Entries on locating words and elements
╭──

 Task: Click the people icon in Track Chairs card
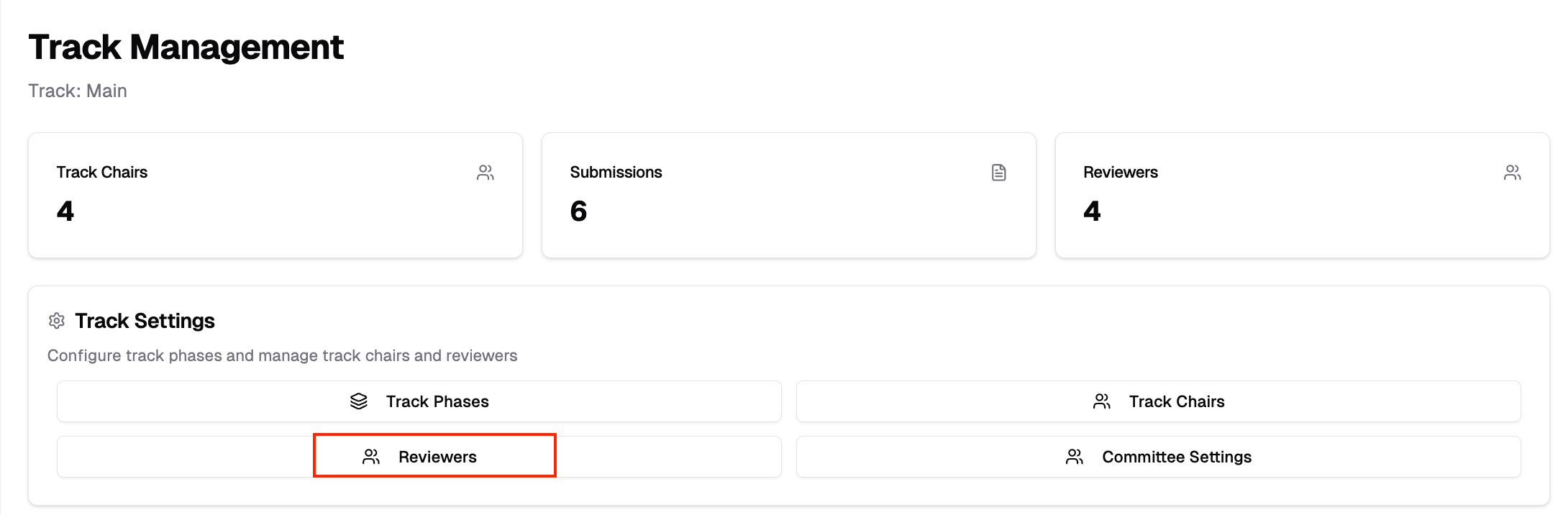(486, 173)
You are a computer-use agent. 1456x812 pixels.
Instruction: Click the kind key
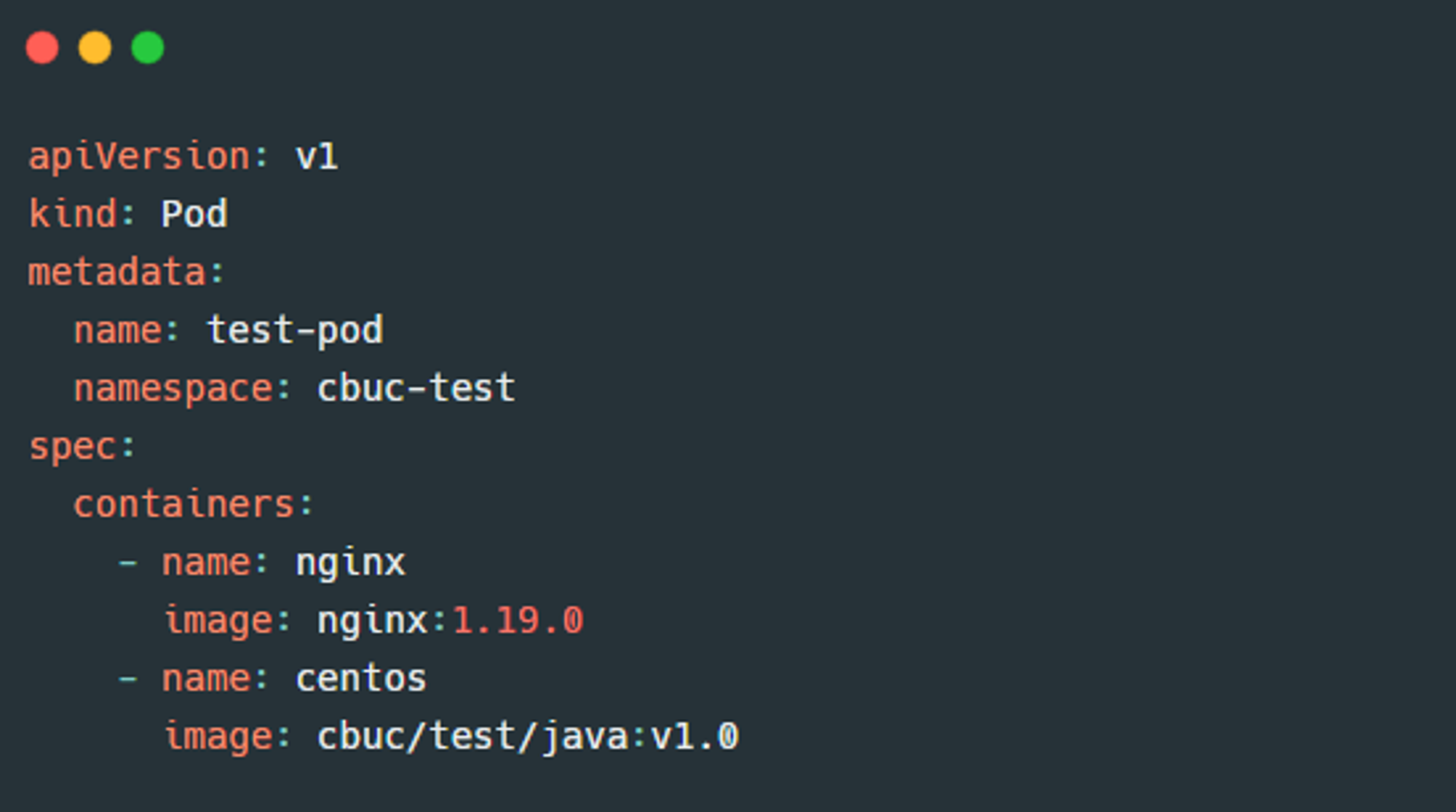72,214
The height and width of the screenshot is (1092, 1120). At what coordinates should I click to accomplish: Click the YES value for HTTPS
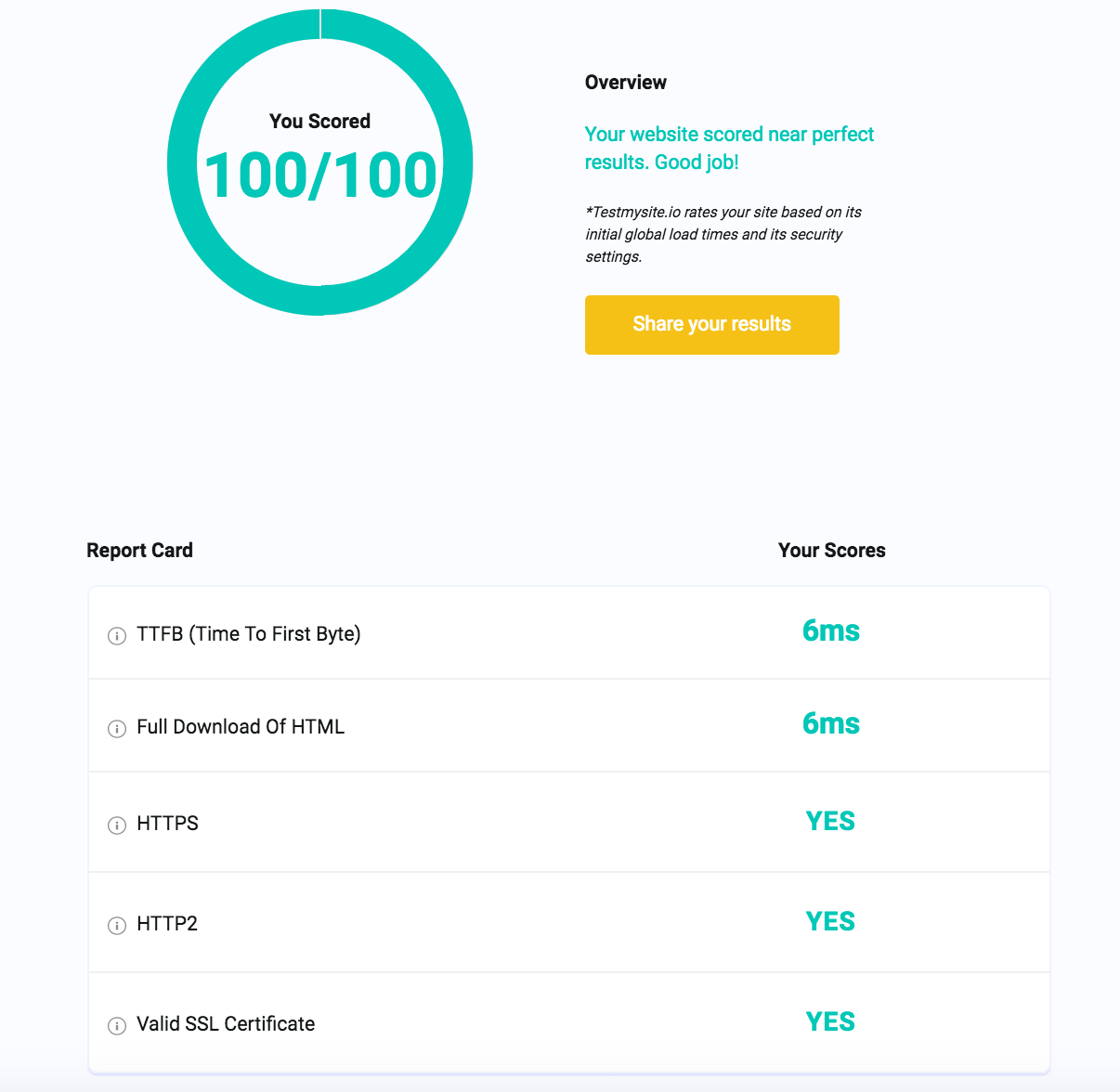[830, 822]
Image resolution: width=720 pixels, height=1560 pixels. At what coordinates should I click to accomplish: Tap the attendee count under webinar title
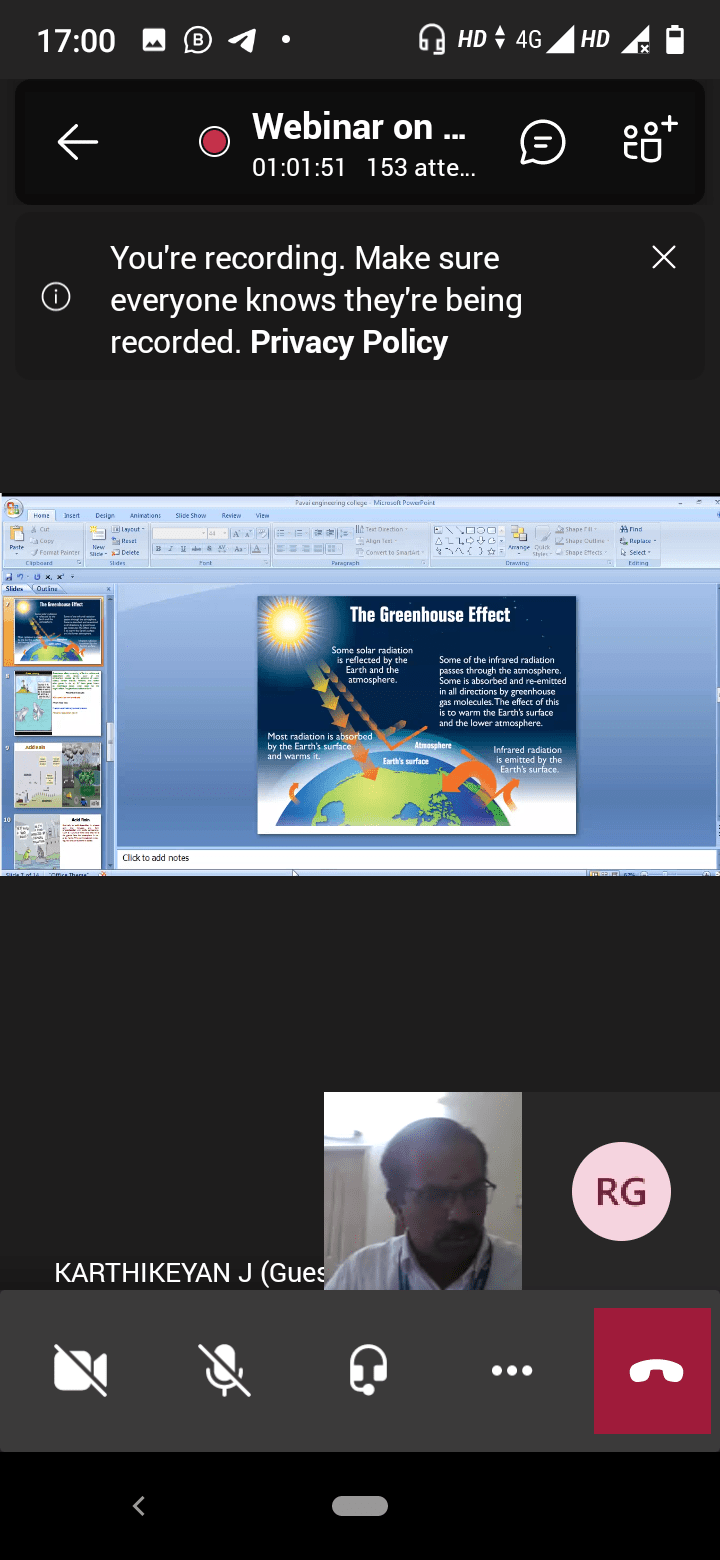(x=421, y=168)
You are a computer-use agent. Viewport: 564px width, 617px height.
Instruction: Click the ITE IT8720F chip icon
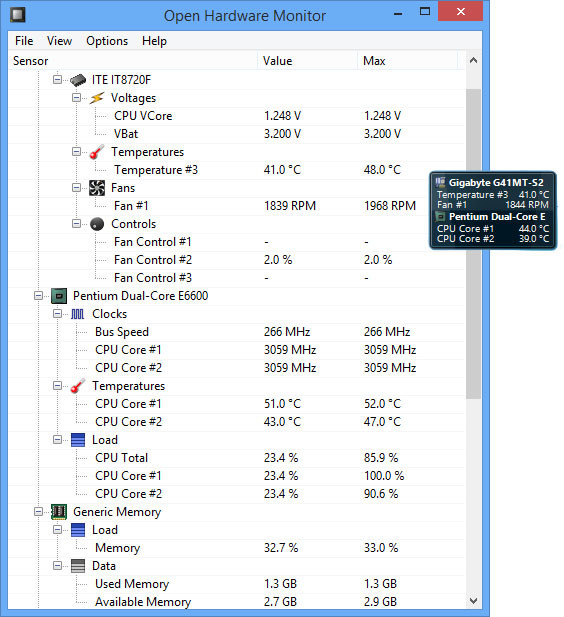pos(78,80)
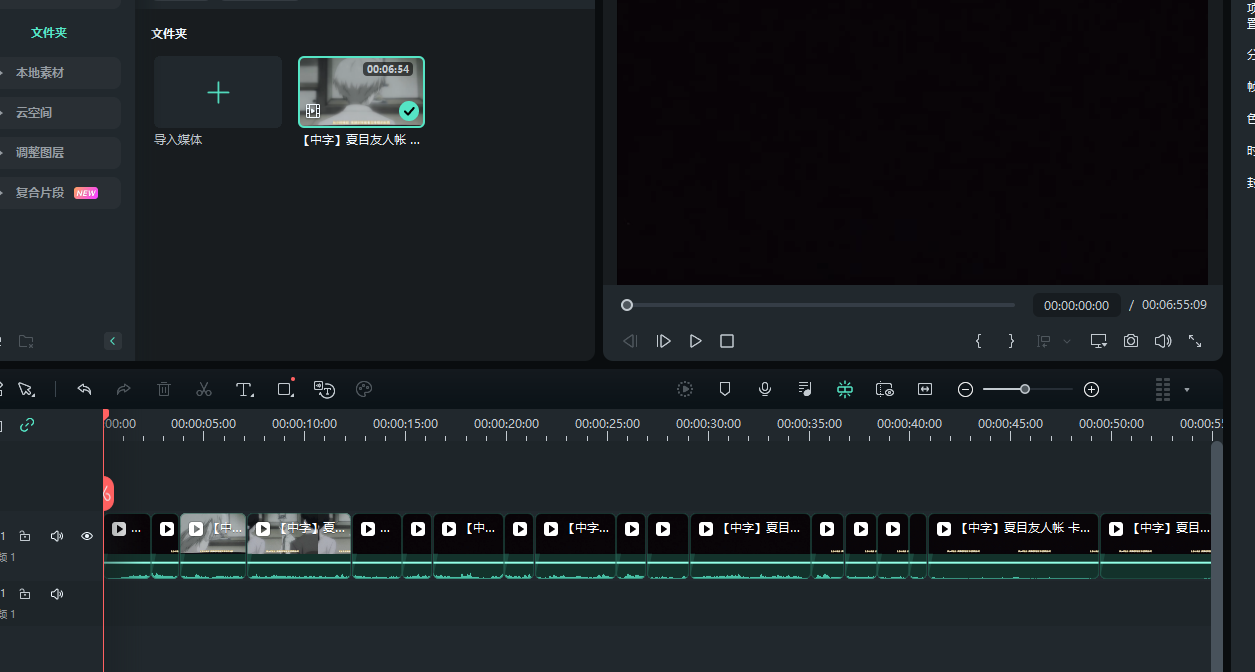
Task: Click the undo arrow in timeline toolbar
Action: 85,389
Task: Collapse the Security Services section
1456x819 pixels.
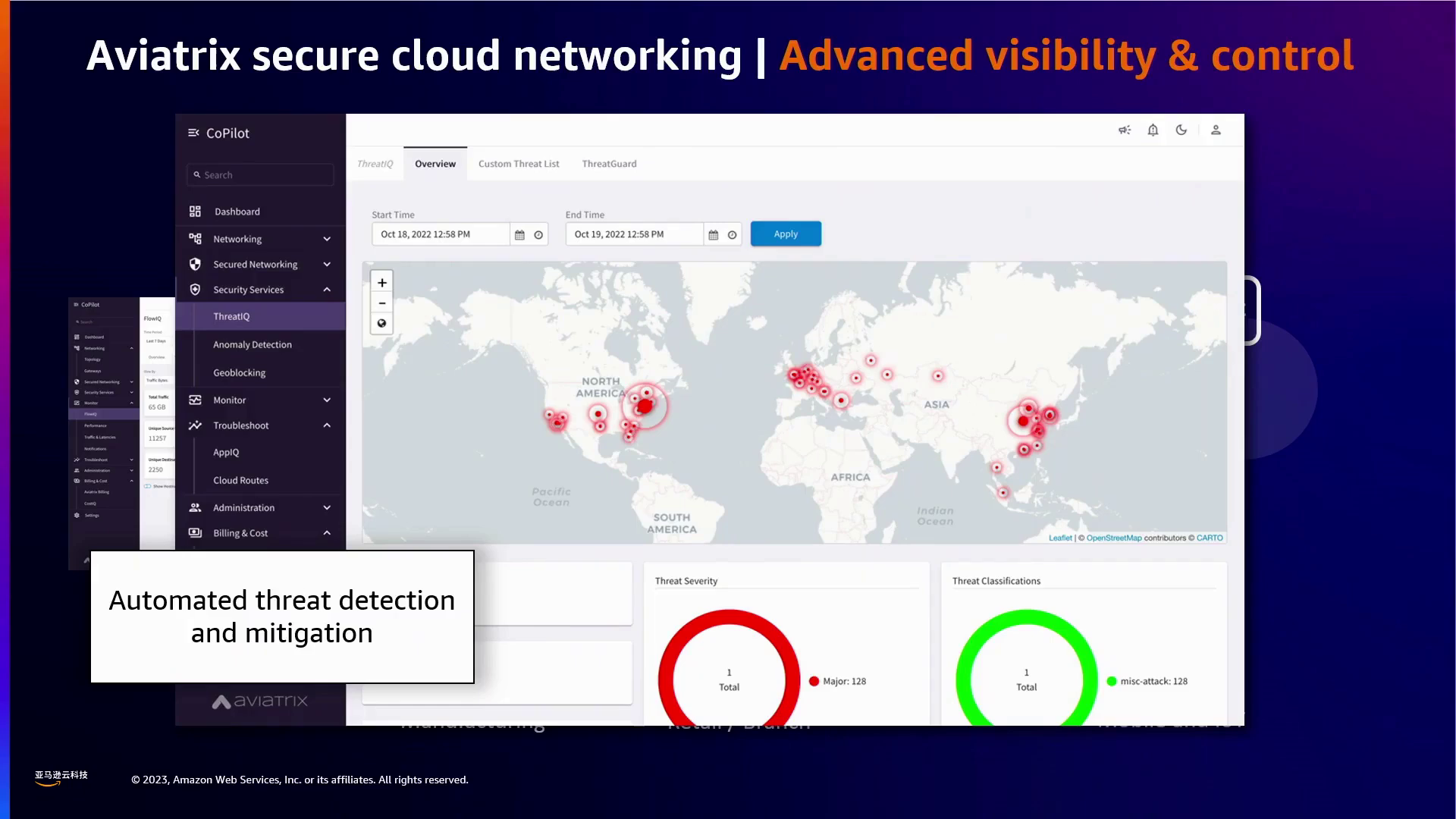Action: [x=327, y=290]
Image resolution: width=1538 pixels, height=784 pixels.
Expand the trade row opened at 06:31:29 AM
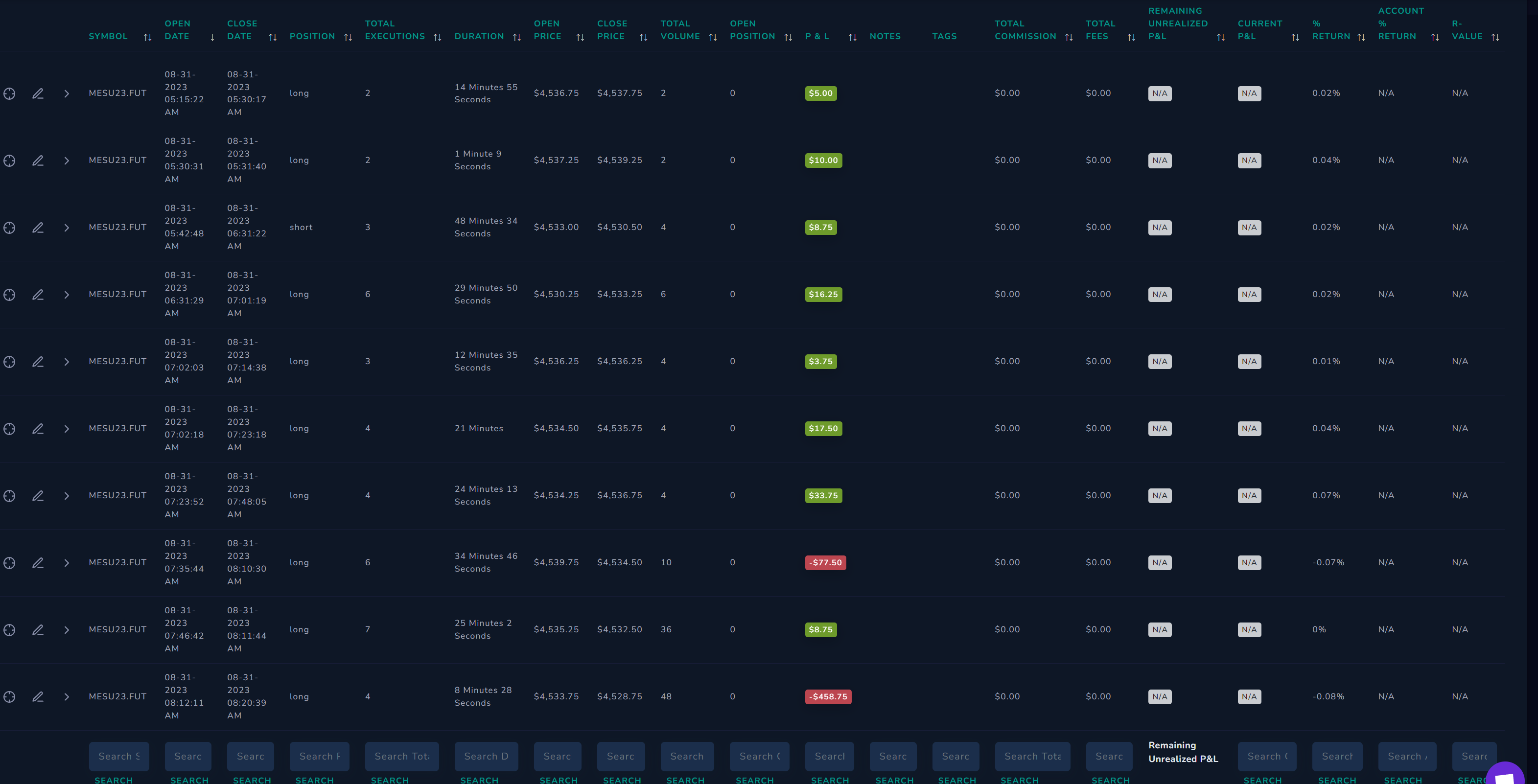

╰──

Arrange every line of the rows above as a numbered list, omitting blank lines and leaving the pictures out.

ANSWER TO THE TASK:
1.  Task: Click the people icon in Track Chairs card
2. (486, 173)
3. You are a computer-use agent. 1456x812 pixels.
4. Instruction: Click the kind key
5. 72,214
6. The height and width of the screenshot is (1092, 1120). At what coordinates should I click to accomplish: Click the YES value for HTTPS
7. [830, 822]
8. Image resolution: width=720 pixels, height=1560 pixels. At what coordinates should I click to accomplish: Tap the attendee count under webinar title
9. (x=421, y=168)
10. You are a computer-use agent. Viewport: 564px width, 617px height.
11. Instruction: Click the ITE IT8720F chip icon
12. pos(78,80)
13. Task: Click the undo arrow in timeline toolbar
14. Action: 85,389
15. Task: Collapse the Security Services section
16. 1456x819 pixels.
17. Action: [x=327, y=290]
18. Image resolution: width=1538 pixels, height=784 pixels.
19. Expand the trade row opened at 06:31:29 AM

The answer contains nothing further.